Samenvatting project

Genomic prediction (GP) has revolutionized the world of animal breeding, but the lack of functional genomic information currently hampers further development. Although successful, GP uses the genome as a black box, by working with a set of genomic markers distributed across the genome to predict the performance of an animal. However, recent developments in animal genomics have produced frameworks to score genomic variants on their likely functionality, which will facilitate the rapid discovery of novel functional variants and improved genomic prediction. The Combined Annotation Dependent Depletion (CADD) framework is a tool that can predict the impact of mutation via integration of multiple annotations into one metric. Accurate impact prediction of mutations is extremely valuable to understand the genotype-phenotype link, one of the major research topics in the life sciences. These CADD scores are built on important layers of annotations that include sequence context, conservation scores, gene expression data, non-synonymous mutation scores, and epigenomic data. CADD was originally developed for human and in 2020 we have produced and published CADD for two livestock species, pig, and chicken. However, as increasingly more functional data is being generated, regular updates are needed to integrate this new information into the CADD scores. We recently, generated a highly improved reference genome and generated functional genome information (RNAseq data) for many tissues and developmental stages for turkey. Furthermore, an additional wealth of sequence, genotypic and phenotypic information for several elite turkey populations are available at Hendrix Genetics. This new information now enables developing and deploying a CADD approach in turkey as well. With the concurrent development of a versatile bioinformatics pipeline to calculate and compare CADD scores, we plan to generate a resource that will drive the future development of functional genomics resources in turkey and other livestock species.

Doel van het project

The overall goal of the project is to utilize functional genomic information to assist in the identification of causal variants for health and robustness traits in turkey and to improve genomic prediction with specific emphasis on health and robustness traits in turkey.

Motivatie

The proposed activities fit within KIA MMIP S2 Biotechnology and Breeding.

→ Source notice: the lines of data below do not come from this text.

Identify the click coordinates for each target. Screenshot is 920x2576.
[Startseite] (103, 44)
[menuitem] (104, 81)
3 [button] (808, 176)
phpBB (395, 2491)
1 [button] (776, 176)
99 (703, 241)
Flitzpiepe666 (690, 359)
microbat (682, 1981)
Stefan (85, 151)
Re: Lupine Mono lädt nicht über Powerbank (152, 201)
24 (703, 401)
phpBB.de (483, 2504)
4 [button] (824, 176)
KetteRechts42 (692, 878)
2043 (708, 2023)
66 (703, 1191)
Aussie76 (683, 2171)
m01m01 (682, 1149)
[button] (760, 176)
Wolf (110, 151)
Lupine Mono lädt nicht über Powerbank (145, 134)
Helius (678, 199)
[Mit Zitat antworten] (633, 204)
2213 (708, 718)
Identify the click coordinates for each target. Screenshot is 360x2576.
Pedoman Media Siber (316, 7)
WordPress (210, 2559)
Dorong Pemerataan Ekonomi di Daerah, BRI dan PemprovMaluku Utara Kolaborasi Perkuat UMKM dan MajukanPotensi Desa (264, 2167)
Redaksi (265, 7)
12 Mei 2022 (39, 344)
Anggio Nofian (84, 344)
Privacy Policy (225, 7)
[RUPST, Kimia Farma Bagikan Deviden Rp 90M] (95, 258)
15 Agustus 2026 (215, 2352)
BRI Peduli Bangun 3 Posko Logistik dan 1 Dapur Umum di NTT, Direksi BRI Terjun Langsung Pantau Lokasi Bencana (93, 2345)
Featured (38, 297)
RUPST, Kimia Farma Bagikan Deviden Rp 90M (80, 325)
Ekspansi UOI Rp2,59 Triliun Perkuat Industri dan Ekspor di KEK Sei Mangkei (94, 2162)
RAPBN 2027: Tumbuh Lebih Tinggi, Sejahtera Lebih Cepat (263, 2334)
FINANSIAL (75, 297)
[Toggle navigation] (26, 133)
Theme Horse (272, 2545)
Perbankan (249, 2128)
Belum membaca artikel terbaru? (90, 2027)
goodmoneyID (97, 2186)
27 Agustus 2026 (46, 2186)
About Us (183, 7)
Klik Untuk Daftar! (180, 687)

Within our proposal we will develop a bioinformatics tool (based on our established knowledgebase, genomics data and AI approaches) for precision breeding in poultry with specific emphasis on turkey.

Geplande resultaten

1. A database with CADD C-scores for every possible single nucleotide variant in the turkey genome.
2. A standardized bioinformatics pipeline for regular updates of CADD C-scores in livestock with turkey and chicken as use cases.
3. Implementation of poultry breeding strategies that include the use of CADD scores for identification of novel causal genetic markers.
4. Scientific peer reviewed publication describing the development and use of turkey CADD scores for the identification of causal variants.

Resultaten

Er zijn nog geen resultaten voor dit project.

Impact

Er is nog geen impact voor dit project.